The problem may be that your body does not produce enough endocannabinols. Endocannabinols are molecules that act to calm down the nervous system. If your body does not make enough of them, restless legs could be the result.

But, not to worry. You can still get them in the form of cannabis (medical marijuana). A recently published study found that cannabis alleviated the symptoms of six patients with restless legs syndrome. Five of the six reported a total disappearance of their symptoms with that treatment alone! And here are three other thoughts for you.

One, ask your doctor to order an MTHFR test. This is a test that can indicate if you might have restless legs as a result of a genetic inability to efficiently methylate the B-vitamin folic acid. Patients with this genetic abnormality may find that the only way they can cure their symptoms is by taking the methylated form of the vitamin called methylfolate. The dose is 5-20 mg per day. {Up to 20% of humans may have this genetic abnormality, AND if you are over 40, YOUR liver is NOT doing the whiz-bang job of converting folic acid in to methylfolate!!!}

Two, iron deficiency has been linked to restless legs syndrome. So, be sure you are tested for this. One study looked at 343 patients with iron-deficient anemia and found that they were nine times more likely to have restless legs syndrome than the general population. {Check and interpret the lab test FERRITIN correctly!  A GOOD Ferritin level is between 70-100 ng / ml)

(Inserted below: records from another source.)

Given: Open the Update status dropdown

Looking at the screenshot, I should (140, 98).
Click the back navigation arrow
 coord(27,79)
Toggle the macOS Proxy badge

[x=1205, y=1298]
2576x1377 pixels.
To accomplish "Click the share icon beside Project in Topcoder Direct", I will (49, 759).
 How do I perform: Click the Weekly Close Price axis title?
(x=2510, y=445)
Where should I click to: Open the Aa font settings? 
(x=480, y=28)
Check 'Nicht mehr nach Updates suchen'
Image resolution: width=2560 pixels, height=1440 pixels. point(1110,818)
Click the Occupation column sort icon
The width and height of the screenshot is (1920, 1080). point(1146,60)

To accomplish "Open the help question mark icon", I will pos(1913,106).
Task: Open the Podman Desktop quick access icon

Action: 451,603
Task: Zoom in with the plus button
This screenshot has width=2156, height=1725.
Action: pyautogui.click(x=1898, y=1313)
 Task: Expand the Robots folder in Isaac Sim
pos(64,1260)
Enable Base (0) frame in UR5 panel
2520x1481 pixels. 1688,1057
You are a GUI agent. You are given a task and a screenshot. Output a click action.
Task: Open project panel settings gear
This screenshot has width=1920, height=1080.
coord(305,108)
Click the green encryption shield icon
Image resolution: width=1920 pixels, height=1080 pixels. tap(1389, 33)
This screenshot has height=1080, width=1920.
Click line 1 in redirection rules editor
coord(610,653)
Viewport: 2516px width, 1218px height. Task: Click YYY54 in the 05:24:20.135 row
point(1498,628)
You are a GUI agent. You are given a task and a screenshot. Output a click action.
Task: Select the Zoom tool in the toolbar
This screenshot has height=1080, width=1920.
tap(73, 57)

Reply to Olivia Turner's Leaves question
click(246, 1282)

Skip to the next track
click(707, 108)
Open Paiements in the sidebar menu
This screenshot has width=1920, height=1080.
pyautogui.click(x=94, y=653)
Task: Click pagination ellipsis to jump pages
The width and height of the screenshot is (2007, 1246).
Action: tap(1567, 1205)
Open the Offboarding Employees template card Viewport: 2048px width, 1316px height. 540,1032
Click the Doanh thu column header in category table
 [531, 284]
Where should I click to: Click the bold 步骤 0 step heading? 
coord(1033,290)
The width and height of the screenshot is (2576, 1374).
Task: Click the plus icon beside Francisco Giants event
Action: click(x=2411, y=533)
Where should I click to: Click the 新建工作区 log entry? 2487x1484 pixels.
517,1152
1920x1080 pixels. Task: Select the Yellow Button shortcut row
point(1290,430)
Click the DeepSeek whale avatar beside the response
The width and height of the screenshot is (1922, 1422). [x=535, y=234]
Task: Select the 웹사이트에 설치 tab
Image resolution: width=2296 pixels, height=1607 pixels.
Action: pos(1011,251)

Three, sometimes patients think they have restless legs syndrome, when in fact they have muscle fasciculations (twitches) caused by either a deficiency of electrolytes(sodium, magnesium, calcium, and/or potassium) or by not drinking enough water. A good way to test for this is to get some electrolyte powders online (I like LyteShow), and take them with two quarts of water every day. If this is the cause of your symptoms, they will go away within a few days.

There are a lot of ideas here. That should not be too surprising because we are all different, and it makes sense that in different people, there can be different causes for the same symptom.

So, let’s start out simple. Without doing any of what I just mentioned, for the next three weeks just do the following. Clean up your diet, take one to two scoops of Super Immune QuickStart powder with two capsules of Complete Daily Oils (800-791-3395) every day, drink two quarts of water with electrolytes, and get some vigorous exercise* daily. If you haven’t cured the problem after three weeks, then start introducing the other remedies. In the end, I have found restless legs syndrome to be easily cured in most people.

Aukerman MM, Aukerman D, et al. Exercise and restless legs syndrome: a randomized controlled trial. J Am Board Fam Med. 2006, 19:487-493

Megelin T & Ghorayeb I. Cannabis for restless legs syndrome: A report of six patients. Sleep Medicine2017, 36, p.182-183

*The exercise does not have to be daily “vigorous” exercise.  Doing the “High Intensity” exercise two days a week, not back to back, and then as little as walking for 30 continuous minutes the other 3 days  is adequate.